So, how to explain the kingdom of God to a 6-year-old? (Or a grown-up Christian who, like me, associated “kingdom come” with the end of the world and thought maybe we were praying for this to come quickly?)

We started off talking about kingdoms, rulers and rules, but Noah hasn’t been thinking about Brexit as much as Helen and I have. So we discussed where these things play a big part in a child’s life – at school. Noah could quickly name the Queen and King of his school as the head teacher and her deputy. They have important jobs and make rules! But why? Is it to please themselves or feel important? No, they are trying to make a good school, where people can enjoy learning and get on well with each other. In a good kingdom with good rules, people know how to respect each other’s value and live their very best.

This is sounding very grown up and getting somewhere, we thought. So, if you ruled the school, what would you make happen? After some thought, Noah gave us the smile of a boy who knows he has the perfect answer. “People could get second helpings of pudding!”

And that made us think about how wide ranging the whole business of kingdoms and rules really is. If I could, I’d make a rule that chocolate was good for you. But even if I got to be king of the world one day, I still wouldn’t be the ruler of physics.
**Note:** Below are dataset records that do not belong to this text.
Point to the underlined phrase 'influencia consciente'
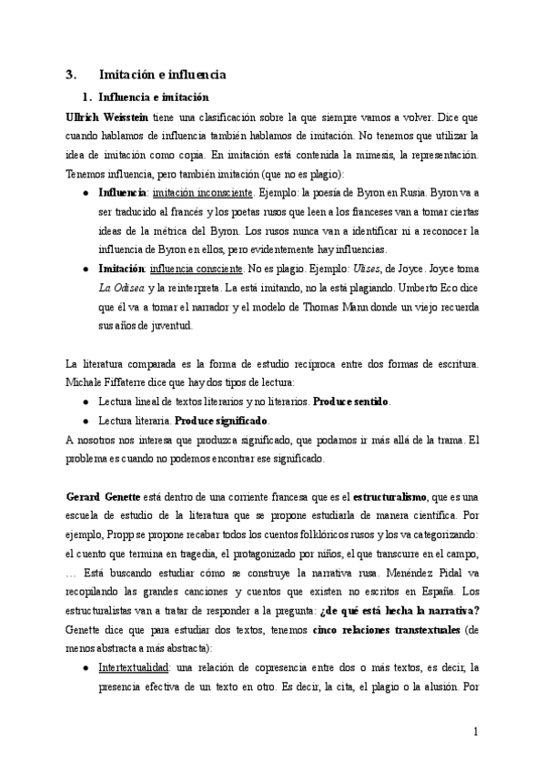coord(196,269)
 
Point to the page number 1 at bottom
coord(475,733)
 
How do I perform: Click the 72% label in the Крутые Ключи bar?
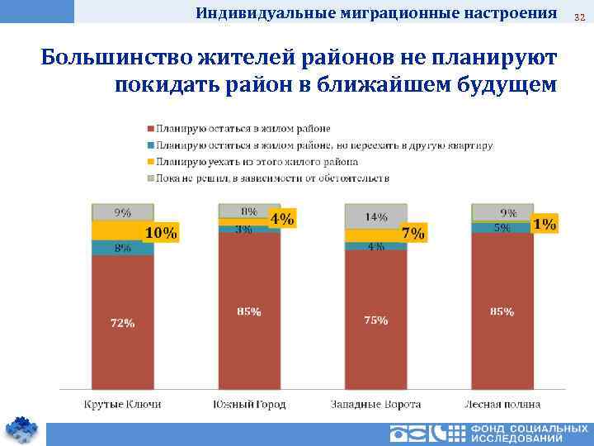tap(123, 323)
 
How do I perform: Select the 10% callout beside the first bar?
tap(161, 233)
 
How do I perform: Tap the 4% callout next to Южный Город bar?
tap(281, 219)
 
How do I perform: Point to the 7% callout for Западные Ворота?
tap(412, 233)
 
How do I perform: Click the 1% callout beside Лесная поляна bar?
tap(544, 224)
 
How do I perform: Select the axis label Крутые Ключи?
tap(123, 404)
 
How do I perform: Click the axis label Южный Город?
tap(249, 404)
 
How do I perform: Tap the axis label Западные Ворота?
tap(376, 404)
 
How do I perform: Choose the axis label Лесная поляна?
tap(502, 404)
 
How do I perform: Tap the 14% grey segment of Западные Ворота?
tap(376, 216)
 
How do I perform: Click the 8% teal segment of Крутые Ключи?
tap(123, 247)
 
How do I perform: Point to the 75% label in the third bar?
tap(376, 320)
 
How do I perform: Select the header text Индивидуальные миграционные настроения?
tap(376, 13)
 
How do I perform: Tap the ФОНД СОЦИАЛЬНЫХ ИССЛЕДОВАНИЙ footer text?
tap(529, 434)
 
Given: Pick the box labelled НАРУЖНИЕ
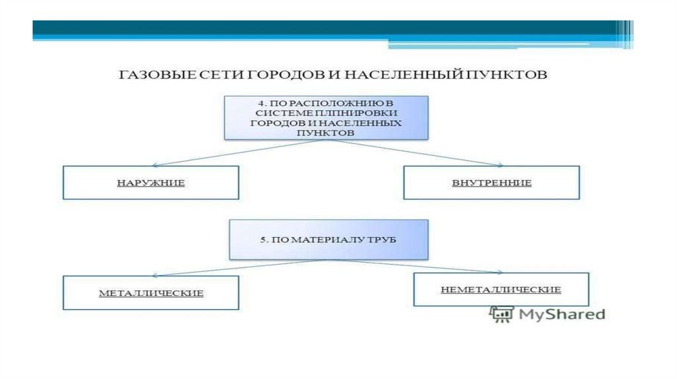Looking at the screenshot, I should tap(151, 182).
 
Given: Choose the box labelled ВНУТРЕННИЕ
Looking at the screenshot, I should tap(491, 182).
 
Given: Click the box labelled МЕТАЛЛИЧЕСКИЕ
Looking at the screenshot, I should tap(151, 293).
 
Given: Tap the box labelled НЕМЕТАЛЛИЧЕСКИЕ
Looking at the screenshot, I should tap(500, 289).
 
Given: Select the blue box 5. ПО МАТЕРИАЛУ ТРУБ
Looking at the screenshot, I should tap(328, 239).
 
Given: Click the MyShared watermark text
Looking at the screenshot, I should tap(561, 314).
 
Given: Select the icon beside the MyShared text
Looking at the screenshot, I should tap(502, 314).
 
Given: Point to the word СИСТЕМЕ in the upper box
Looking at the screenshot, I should tap(272, 114).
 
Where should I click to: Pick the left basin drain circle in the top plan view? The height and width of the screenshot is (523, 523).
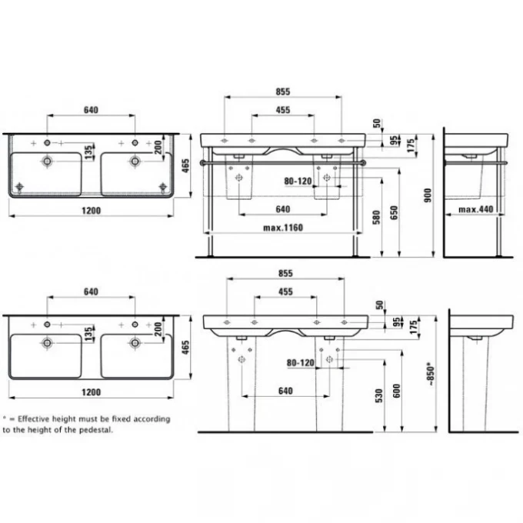click(48, 160)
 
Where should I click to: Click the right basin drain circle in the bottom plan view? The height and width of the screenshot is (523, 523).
click(135, 341)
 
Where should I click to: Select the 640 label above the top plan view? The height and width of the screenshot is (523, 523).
click(91, 110)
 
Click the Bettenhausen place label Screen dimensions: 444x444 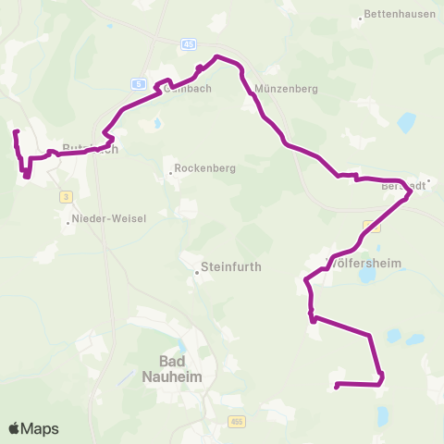pyautogui.click(x=400, y=14)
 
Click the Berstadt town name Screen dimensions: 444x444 pyautogui.click(x=404, y=185)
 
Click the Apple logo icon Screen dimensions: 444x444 pyautogui.click(x=14, y=428)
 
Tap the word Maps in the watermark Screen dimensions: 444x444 pyautogui.click(x=41, y=428)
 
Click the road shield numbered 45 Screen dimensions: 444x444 pyautogui.click(x=188, y=43)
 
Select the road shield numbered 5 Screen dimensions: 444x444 pyautogui.click(x=140, y=84)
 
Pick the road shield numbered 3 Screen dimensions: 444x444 pyautogui.click(x=67, y=196)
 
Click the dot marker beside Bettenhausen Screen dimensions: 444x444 pyautogui.click(x=361, y=16)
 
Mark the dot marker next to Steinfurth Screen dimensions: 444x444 pyautogui.click(x=199, y=273)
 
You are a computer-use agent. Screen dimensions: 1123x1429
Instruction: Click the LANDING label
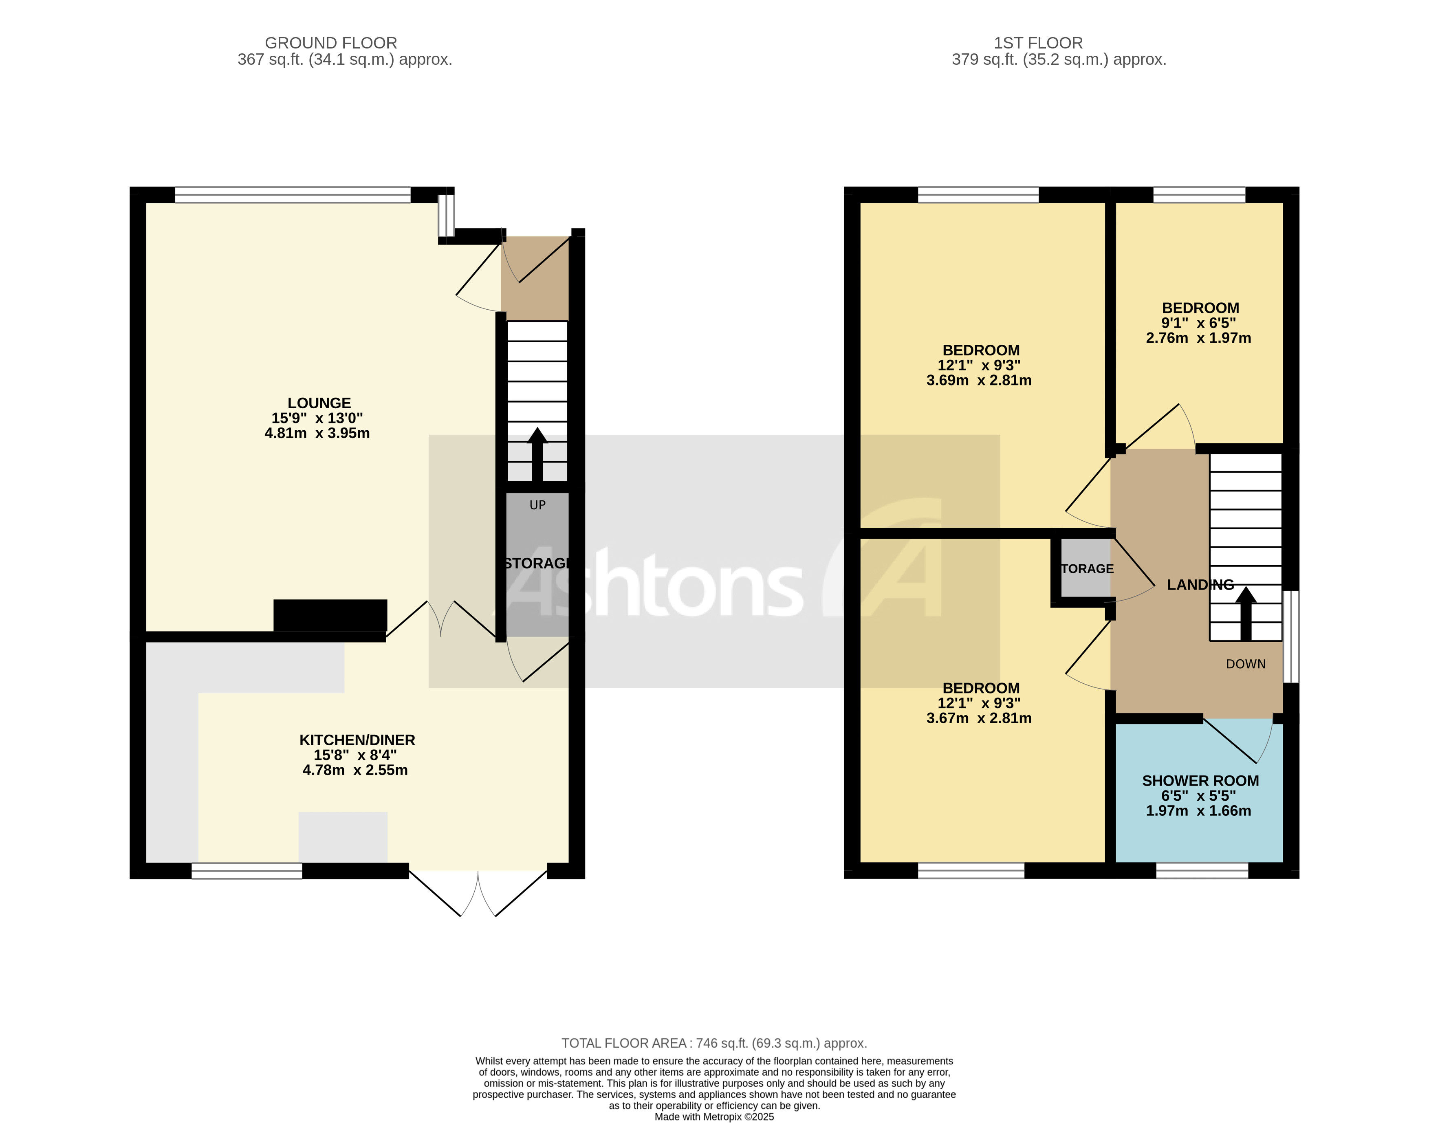1200,584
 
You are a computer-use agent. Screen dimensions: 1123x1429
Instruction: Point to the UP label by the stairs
537,505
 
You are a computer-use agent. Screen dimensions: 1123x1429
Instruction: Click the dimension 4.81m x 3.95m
317,433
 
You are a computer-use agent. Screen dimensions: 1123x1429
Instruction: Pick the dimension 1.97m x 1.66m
1198,811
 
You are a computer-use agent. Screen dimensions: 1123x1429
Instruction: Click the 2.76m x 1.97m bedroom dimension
1198,338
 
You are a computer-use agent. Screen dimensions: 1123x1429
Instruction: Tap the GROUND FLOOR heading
330,43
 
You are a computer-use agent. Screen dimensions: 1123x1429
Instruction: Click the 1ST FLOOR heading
1038,43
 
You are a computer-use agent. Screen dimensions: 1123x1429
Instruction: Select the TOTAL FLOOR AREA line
714,1043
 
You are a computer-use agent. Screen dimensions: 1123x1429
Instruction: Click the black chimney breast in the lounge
330,615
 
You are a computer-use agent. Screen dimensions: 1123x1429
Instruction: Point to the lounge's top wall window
293,195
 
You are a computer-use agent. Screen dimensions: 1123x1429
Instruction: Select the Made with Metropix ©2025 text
714,1116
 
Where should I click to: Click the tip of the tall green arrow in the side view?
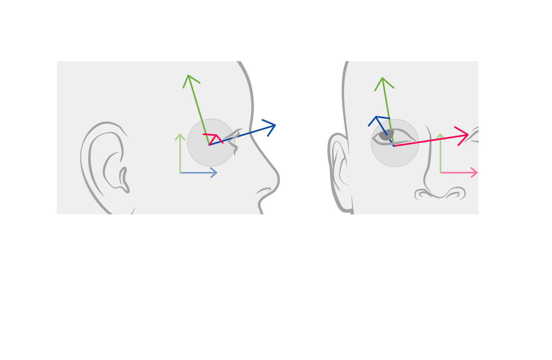click(188, 76)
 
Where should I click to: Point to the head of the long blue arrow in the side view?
click(275, 125)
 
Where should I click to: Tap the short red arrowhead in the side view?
click(216, 135)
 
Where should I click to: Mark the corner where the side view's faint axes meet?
click(180, 173)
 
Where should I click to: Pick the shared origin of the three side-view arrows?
click(209, 145)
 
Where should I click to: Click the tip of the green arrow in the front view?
click(382, 78)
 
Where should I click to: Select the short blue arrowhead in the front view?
click(376, 117)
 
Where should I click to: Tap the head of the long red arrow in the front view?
click(467, 134)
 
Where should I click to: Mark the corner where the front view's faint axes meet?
click(440, 173)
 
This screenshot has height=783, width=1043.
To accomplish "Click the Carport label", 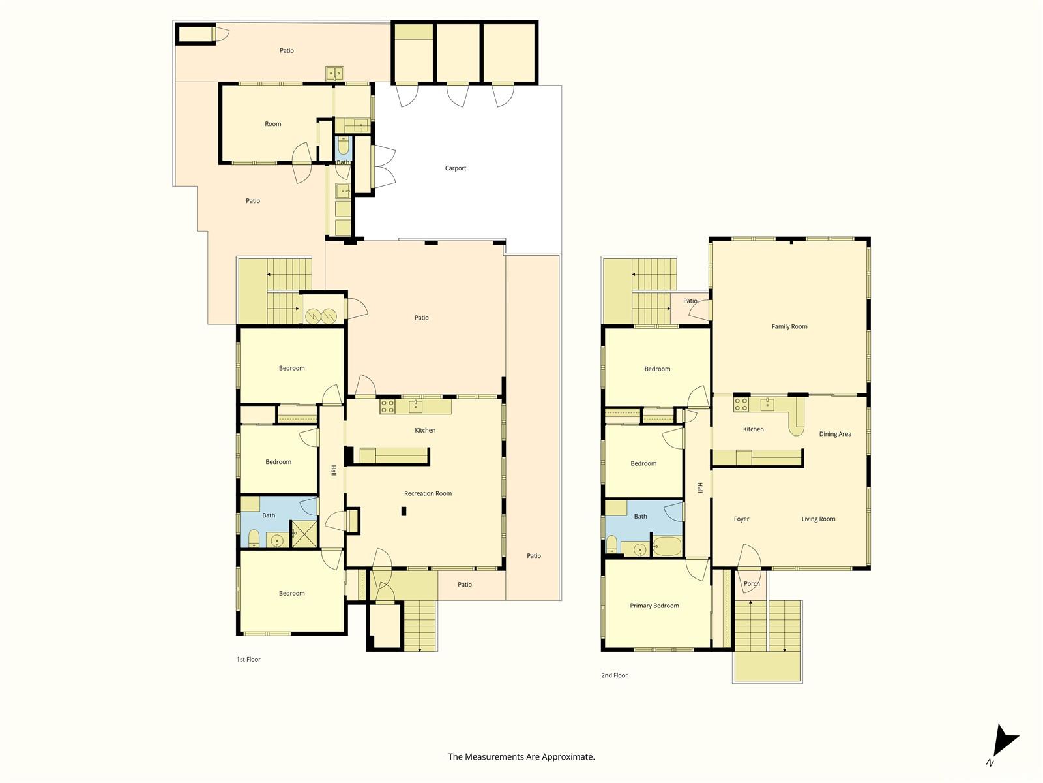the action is pos(455,168).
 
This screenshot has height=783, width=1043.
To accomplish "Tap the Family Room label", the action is pos(789,327).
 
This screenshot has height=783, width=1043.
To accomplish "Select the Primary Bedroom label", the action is pos(654,606).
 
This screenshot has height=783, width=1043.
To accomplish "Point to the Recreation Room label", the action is pos(428,493).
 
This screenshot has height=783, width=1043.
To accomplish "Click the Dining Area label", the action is pos(835,434).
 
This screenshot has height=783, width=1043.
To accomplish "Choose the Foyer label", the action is pos(741,519).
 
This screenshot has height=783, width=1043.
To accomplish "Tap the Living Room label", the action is pos(818,519).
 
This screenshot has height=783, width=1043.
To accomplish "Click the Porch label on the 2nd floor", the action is pos(752,584).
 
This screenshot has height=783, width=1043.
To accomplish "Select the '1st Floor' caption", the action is pos(248,660).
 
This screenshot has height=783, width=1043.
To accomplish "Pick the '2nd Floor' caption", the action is pos(615,675).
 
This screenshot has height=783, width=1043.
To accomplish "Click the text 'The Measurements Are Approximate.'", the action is pos(522,756).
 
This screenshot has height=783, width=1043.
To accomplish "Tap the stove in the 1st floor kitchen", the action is pos(387,407).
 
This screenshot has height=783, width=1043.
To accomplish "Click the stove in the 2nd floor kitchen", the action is pos(741,405).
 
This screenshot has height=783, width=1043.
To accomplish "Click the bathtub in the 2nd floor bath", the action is pos(667,546).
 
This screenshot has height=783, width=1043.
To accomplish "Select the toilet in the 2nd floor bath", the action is pos(611,544).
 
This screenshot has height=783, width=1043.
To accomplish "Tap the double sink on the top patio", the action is pos(334,74).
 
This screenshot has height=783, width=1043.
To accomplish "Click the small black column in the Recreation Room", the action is pos(404,512).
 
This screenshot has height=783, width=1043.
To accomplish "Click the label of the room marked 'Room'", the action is pos(272,124).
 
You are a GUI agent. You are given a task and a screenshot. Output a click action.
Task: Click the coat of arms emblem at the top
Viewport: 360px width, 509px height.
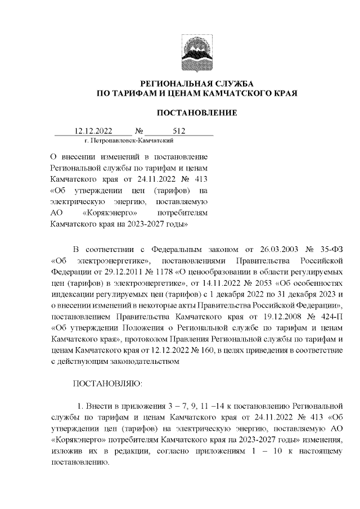(x=196, y=50)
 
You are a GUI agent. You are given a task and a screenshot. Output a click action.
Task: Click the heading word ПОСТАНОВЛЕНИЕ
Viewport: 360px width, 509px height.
(x=196, y=113)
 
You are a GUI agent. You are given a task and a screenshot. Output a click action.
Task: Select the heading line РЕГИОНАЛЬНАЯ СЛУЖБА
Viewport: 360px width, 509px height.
(x=196, y=83)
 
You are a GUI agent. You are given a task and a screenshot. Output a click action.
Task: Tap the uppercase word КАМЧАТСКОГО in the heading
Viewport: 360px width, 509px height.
(x=233, y=93)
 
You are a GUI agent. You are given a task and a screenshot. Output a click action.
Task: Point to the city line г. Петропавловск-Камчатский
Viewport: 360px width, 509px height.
(x=128, y=140)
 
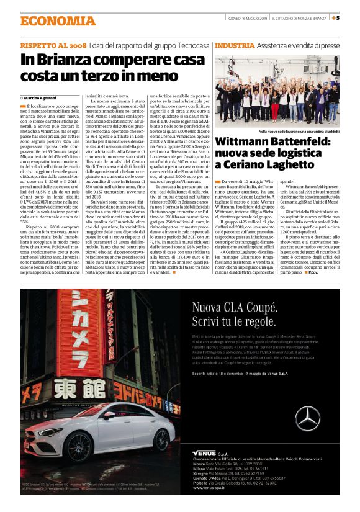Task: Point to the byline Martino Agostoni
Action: (x=41, y=98)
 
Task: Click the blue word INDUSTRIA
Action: (x=235, y=46)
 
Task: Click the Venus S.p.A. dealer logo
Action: (x=207, y=453)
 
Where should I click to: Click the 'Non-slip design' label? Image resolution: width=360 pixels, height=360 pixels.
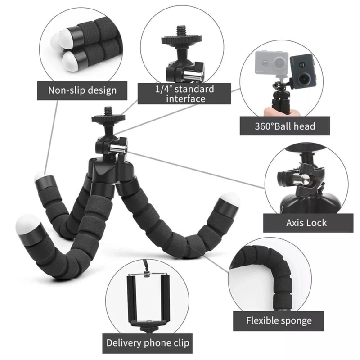(82, 90)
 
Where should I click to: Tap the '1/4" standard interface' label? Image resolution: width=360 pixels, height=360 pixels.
(184, 94)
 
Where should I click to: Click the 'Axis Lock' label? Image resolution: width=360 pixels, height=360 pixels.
(306, 223)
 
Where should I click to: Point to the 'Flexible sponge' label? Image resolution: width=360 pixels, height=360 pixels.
(279, 321)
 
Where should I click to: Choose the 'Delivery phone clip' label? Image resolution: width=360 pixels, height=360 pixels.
(148, 343)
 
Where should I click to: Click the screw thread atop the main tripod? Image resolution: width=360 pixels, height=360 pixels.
(108, 111)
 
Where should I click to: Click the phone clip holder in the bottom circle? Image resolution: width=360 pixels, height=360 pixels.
(148, 298)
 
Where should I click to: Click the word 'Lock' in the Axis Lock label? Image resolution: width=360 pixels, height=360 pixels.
(317, 223)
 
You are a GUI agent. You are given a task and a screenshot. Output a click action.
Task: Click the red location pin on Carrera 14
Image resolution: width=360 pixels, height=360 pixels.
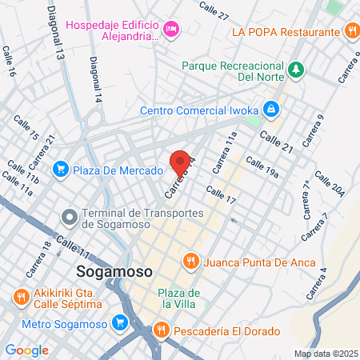pyautogui.click(x=182, y=162)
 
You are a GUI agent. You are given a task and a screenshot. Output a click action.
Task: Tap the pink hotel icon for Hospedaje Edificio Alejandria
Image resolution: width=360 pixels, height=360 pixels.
pyautogui.click(x=170, y=30)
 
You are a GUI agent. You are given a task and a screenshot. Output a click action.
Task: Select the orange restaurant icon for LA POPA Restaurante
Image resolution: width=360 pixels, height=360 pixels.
pyautogui.click(x=352, y=32)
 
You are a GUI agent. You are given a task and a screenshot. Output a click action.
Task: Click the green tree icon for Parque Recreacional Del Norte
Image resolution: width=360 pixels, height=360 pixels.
pyautogui.click(x=296, y=70)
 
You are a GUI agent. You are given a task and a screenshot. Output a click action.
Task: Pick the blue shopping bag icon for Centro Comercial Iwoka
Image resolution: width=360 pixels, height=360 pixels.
pyautogui.click(x=272, y=107)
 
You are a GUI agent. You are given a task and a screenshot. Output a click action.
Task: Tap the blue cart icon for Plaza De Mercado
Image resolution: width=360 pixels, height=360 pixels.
pyautogui.click(x=60, y=170)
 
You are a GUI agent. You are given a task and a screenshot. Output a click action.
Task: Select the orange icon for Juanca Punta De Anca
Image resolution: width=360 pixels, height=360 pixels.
pyautogui.click(x=190, y=261)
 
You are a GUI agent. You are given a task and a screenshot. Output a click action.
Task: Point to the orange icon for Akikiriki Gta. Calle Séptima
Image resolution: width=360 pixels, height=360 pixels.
pyautogui.click(x=21, y=297)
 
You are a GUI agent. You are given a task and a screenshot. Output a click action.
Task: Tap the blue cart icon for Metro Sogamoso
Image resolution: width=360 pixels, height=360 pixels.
pyautogui.click(x=121, y=322)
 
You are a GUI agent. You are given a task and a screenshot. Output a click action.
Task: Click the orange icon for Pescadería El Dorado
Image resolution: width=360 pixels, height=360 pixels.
pyautogui.click(x=160, y=330)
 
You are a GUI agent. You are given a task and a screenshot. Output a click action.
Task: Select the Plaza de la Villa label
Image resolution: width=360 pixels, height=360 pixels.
pyautogui.click(x=177, y=298)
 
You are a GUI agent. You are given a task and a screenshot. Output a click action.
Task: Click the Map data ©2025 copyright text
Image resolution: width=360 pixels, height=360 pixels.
pyautogui.click(x=326, y=354)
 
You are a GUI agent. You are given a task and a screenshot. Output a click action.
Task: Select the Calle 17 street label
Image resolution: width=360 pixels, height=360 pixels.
pyautogui.click(x=221, y=194)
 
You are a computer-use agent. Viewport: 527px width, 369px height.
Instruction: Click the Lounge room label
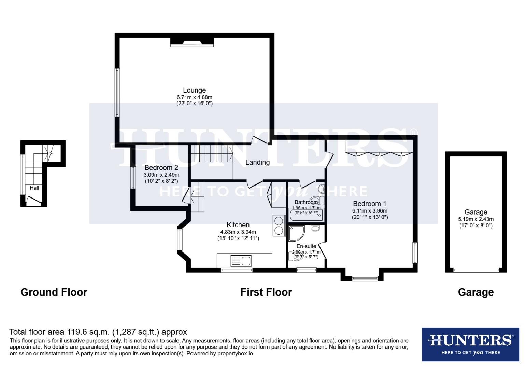click(194, 90)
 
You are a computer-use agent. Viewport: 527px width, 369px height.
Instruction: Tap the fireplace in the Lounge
click(192, 42)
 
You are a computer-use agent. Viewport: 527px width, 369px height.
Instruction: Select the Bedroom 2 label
click(161, 168)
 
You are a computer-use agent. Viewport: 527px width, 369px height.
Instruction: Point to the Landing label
click(257, 162)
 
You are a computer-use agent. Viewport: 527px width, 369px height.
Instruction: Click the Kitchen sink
click(241, 261)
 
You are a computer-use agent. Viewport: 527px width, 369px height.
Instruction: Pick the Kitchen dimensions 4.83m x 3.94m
click(238, 232)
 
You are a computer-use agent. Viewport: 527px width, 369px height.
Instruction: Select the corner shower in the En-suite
click(296, 233)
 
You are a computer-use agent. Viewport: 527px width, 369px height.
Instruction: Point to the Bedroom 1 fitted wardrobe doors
click(379, 153)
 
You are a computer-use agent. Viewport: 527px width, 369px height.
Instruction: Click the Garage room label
click(475, 212)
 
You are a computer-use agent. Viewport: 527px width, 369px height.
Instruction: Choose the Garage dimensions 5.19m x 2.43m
click(475, 219)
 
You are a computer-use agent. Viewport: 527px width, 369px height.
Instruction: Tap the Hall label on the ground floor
click(34, 188)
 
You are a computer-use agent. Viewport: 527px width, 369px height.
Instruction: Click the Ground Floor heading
click(54, 292)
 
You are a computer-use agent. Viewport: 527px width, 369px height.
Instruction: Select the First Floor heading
click(266, 292)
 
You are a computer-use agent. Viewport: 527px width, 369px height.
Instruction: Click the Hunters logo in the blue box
click(470, 344)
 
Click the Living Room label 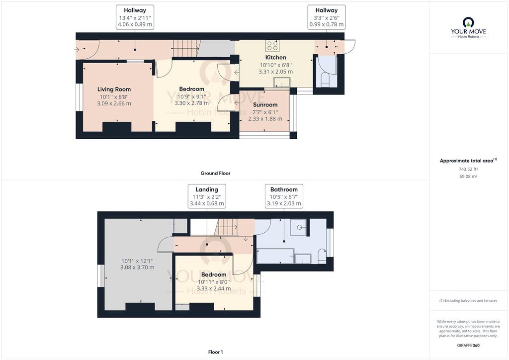click(114, 90)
As we thought and prayed about God’s kingdom, we considered his power and how he chooses to focus it. We can see in Jesus the promise of an end to suffering, hunger, sickness and death. We want to live in a world like that. Some of this looks like justice we can hope, pray and work for in our lifetime.

So we want to be part of God’s kingdom coming on Earth and get better at knowing and doing God’s will, in faith that we will see this increasingly present around us.

This means we want God to grow our sensitivity and obedience where he can use us, perhaps to right a wrong, make someone safe, comfort or feed them. And not in a patronising, religiously dutiful or holier-than-thou kind of way, but with the generosity, love and joy we expect to receive from God as his kingdom comes, the sort where it’s obvious to everyone that there will be second helpings of pudding.